The diffusion iteration of the first stage can be interpreted as performing one gradient descent inference step at starting point \(\mathbf {y}\), which is given by

$$\begin{aligned} \mathbf {x}_1 = \mathbf {y} - \alpha \lambda \sum _{k=1}^{K} (\bar{\mathbf {f}}_k *\phi _k (\mathbf {f}_k *\mathbf {y} ) ) - \alpha \left. \frac{\partial \mathbf {\Psi }( \mathbf {z} )}{\partial \mathbf {z} } \right| _{\mathbf {z} = \mathbf {0}} \end{aligned}$$

(4.6)

where \(\bar{\mathbf {f}}_k\) is the adjoint filter of \(\mathbf {f}_k\) (i.e., \(\bar{\mathbf {f}}_k\) is obtained by rotating \(180^{\circ }\) the filter \(\mathbf {f}_k\)), \(\alpha \) corresponds to the stepsize and \(\rho ^{\prime }_{k}(\cdot )= \phi _k(\cdot )\). For Gaussian denoising, we have \(\left. \frac{\partial \mathbf {\Psi }(\mathbf {z})}{\partial \mathbf {z} } \right| _{\mathbf {z} = \mathbf {0}} = \mathbf {0}\), and Eq. (4.6) is equivalent to the following expression,

$$\begin{aligned} \mathbf {v}_1 = \mathbf {y} - \mathbf {x}_1 = \alpha \lambda \sum _{k=1}^{K} (\bar{\mathbf {f}}_k *\phi _k (\mathbf {f}_k *\mathbf {y} ) ) \end{aligned}$$

(4.7)

where \(\mathbf {v}_1\) is the estimated residual of \(\mathbf {x}\) with respect to \(\mathbf {y}\).

Since the influence function \(\phi _k(\cdot )\) can be regarded as pointwise nonlinearity applied to convolution feature maps, Eq. (4.7) actually is a two-layer feed-forward CNN. DnCNN further generalizes one-stage TNRD from three aspects: (i) replacing the influence function with ReLU to ease CNN training; (ii) increasing the CNN depth to improve the capacity in modeling image characteristics; (iii) incorporating with batch normalization to boost the performance. The connection with one-stage TNRD provides insights in explaining the use of residual learning for CNN-based image restoration.

▶ **Written instruction 1**:
Reproduce word for word everything in the passage on TNRD and DnCNN from "Since the influence" down to "CNN-based image restoration.".
The passage on TNRD and DnCNN and the rows after it come from unrelated sources.

▶ **Dataset**:
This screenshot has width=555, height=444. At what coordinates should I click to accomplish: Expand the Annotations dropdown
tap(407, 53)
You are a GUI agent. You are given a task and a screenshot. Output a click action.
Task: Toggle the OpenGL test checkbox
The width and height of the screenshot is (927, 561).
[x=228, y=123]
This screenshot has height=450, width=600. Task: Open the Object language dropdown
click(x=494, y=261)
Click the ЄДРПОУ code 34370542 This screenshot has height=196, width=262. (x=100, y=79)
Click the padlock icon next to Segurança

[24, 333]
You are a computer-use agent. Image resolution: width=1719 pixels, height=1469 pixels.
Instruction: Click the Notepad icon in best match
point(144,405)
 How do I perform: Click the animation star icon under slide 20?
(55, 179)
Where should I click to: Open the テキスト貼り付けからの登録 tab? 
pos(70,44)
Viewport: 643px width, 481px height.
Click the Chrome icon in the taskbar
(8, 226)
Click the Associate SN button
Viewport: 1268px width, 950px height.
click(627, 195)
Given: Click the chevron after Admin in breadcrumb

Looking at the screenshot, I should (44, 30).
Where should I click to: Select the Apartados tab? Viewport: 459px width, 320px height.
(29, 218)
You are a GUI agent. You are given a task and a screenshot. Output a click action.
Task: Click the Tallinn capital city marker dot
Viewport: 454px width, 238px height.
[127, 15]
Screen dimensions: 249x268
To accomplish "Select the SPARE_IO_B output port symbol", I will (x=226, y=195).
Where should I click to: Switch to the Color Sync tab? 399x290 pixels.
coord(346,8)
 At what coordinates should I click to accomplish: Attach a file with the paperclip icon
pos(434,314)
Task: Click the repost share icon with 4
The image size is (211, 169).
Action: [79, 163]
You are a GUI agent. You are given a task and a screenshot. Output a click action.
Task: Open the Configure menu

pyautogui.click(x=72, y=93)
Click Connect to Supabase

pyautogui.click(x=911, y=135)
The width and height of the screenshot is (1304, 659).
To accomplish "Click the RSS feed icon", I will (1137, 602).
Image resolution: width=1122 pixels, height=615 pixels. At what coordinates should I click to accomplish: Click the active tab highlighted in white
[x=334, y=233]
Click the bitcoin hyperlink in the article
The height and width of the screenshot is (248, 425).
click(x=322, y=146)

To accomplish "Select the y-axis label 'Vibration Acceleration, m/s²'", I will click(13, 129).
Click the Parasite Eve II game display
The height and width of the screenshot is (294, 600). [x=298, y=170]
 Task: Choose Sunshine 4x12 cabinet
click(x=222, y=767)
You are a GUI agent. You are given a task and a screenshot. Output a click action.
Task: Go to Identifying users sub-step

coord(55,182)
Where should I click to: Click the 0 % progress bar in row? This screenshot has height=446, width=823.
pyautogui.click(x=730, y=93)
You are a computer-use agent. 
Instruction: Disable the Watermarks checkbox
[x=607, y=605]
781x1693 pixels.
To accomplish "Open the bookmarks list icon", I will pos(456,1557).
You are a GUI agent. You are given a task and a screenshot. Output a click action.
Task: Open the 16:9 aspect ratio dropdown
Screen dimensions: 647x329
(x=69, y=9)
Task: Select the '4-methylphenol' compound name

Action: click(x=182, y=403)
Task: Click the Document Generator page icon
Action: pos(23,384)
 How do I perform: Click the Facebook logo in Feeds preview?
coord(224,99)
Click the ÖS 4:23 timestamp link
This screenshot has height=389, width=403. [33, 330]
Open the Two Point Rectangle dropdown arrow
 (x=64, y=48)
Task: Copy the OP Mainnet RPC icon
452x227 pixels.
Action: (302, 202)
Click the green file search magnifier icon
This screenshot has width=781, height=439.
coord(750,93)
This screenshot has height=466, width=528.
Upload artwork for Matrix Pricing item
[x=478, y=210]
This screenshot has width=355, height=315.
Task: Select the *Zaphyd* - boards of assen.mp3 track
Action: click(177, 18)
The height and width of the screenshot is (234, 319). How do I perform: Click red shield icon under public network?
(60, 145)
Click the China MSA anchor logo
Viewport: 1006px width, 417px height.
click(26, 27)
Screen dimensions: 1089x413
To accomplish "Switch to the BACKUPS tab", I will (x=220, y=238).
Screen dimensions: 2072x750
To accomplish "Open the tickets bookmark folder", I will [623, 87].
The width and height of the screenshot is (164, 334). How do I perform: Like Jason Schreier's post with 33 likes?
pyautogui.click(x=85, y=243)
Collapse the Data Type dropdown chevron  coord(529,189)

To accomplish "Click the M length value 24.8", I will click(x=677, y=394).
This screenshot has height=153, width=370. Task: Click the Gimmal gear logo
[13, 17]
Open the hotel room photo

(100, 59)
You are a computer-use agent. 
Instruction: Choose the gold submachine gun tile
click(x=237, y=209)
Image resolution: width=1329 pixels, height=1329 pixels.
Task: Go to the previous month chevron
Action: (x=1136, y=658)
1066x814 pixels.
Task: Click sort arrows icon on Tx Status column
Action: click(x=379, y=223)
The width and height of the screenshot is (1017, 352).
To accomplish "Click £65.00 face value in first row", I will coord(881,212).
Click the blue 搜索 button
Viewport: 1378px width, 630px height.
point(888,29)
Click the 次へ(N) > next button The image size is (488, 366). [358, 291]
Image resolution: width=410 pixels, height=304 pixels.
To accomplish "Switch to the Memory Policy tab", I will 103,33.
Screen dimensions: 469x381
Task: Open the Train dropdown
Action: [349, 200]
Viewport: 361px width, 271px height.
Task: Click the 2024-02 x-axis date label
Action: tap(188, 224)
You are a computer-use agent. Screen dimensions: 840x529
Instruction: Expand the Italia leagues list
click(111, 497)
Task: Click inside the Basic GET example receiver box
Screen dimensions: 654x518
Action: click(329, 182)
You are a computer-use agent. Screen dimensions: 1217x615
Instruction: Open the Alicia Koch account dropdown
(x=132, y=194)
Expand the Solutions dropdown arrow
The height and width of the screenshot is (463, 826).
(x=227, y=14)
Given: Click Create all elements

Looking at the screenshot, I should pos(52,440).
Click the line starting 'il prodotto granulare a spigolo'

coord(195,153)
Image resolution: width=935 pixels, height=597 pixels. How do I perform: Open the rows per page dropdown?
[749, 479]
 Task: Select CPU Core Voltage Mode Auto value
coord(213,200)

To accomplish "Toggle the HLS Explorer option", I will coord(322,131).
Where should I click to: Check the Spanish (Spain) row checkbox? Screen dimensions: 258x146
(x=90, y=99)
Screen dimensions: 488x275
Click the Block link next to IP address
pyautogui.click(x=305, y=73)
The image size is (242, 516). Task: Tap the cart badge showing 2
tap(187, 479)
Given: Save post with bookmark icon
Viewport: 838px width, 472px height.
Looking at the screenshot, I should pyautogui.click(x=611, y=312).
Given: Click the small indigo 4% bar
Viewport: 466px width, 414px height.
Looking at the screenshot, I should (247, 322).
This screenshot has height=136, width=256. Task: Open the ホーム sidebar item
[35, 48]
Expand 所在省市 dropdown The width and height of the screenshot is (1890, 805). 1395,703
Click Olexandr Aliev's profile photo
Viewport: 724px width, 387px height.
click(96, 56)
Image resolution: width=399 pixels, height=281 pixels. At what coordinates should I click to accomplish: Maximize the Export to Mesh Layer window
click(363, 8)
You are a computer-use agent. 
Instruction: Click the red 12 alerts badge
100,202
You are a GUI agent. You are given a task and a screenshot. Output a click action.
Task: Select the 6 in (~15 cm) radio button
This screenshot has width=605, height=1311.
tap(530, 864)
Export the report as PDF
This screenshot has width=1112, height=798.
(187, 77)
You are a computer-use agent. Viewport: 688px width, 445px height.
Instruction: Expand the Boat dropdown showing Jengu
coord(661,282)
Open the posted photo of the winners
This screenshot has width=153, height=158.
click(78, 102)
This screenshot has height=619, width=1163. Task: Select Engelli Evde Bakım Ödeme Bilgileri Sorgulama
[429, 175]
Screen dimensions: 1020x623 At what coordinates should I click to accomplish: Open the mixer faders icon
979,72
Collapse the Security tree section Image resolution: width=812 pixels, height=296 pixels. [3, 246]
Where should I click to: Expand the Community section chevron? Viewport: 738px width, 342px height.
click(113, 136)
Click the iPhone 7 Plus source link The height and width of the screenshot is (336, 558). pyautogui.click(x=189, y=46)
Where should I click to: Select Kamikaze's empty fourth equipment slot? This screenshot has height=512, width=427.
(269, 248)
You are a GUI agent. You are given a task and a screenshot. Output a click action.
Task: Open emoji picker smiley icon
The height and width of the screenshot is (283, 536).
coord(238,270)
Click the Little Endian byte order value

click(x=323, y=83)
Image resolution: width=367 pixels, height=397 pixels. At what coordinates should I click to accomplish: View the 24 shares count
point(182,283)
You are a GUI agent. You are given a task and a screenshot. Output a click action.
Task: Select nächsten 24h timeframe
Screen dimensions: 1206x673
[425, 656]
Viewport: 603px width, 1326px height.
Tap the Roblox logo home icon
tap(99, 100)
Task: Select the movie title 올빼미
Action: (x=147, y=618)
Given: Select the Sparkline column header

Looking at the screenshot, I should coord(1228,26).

▶ **Written instruction 2**:
Return each line of the rows that contains the string "showing", matching case.

▶ **Worked answer 1**:
Since the influence function \(\phi _k(\cdot )\) can be regarded as pointwise nonlinearity applied to convolution feature maps, Eq. (4.7) actually is a two-layer feed-forward CNN. DnCNN further generalizes one-stage TNRD from three aspects: (i) replacing the influence function with ReLU to ease CNN training; (ii) increasing the CNN depth to improve the capacity in modeling image characteristics; (iii) incorporating with batch normalization to boost the performance. The connection with one-stage TNRD provides insights in explaining the use of residual learning for CNN-based image restoration.

▶ **Worked answer 2**:
The image size is (242, 516). Task: Tap the cart badge showing 2
Instruction: Expand the Boat dropdown showing Jengu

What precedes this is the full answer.